Others have already pointed out the problems of who has access to that key, I'll simply point out that the system would potentially collapse under its own weight. If there is a single master key then it's a huge risk. If that risk is recognized and there's a way to invalidate and replace that master key then suddenly you have an entire additional infrastructure of communications for key replacement that has to be in place. If you have multiple separate keys generated at the initiation of each encrypted communication, then there has to be a separate secure infrastructure for transmission of the additional key to some government entity. As a side note that potentially secure infrastructure by law probably has to have the same key sharing requirements. You also run into problems with things like embedded systems, and if you don't think that's a problem look back at the problems in the networking stack used in vxworks and other embedded systems that are in the field and effectively unpatchable.

Edit: ipnet, URGENT/11, https://www.bleepingcomputer.com/news/security/urgent-11-vxw...

Edit2: I forgot to mention, this is an all or nothing decision.
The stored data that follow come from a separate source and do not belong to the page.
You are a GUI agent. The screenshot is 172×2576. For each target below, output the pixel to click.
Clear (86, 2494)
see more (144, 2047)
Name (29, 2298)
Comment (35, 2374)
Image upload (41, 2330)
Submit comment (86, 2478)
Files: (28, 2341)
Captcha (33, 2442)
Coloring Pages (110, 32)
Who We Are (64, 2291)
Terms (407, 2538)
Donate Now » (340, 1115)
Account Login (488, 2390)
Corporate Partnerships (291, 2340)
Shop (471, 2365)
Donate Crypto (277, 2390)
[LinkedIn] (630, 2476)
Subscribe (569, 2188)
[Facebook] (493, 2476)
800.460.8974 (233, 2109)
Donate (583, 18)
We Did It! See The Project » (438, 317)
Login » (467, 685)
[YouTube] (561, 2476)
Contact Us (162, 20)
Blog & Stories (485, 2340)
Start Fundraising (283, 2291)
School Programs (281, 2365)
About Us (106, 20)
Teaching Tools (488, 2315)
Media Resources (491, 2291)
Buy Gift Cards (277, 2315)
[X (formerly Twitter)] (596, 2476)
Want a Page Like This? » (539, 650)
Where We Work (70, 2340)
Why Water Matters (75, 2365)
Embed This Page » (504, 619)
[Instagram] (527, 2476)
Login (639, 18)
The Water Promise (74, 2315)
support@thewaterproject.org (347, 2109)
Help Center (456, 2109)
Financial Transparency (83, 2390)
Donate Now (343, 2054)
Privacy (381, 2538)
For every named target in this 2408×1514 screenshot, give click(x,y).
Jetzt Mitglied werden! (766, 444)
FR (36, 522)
If you're mandating this it has to apply to ALL communications or you end up with things shifting channels. Banking transactions? Master key. Medical patient portals? Master key. VPN to the office? Master key. Any secure website connection? Master key. You likely have to make using any non keyed encryption illegal with severe penalties, and you have to devise a system in which it's possible to identify encrypted communications not encrypted with that key without that key being available.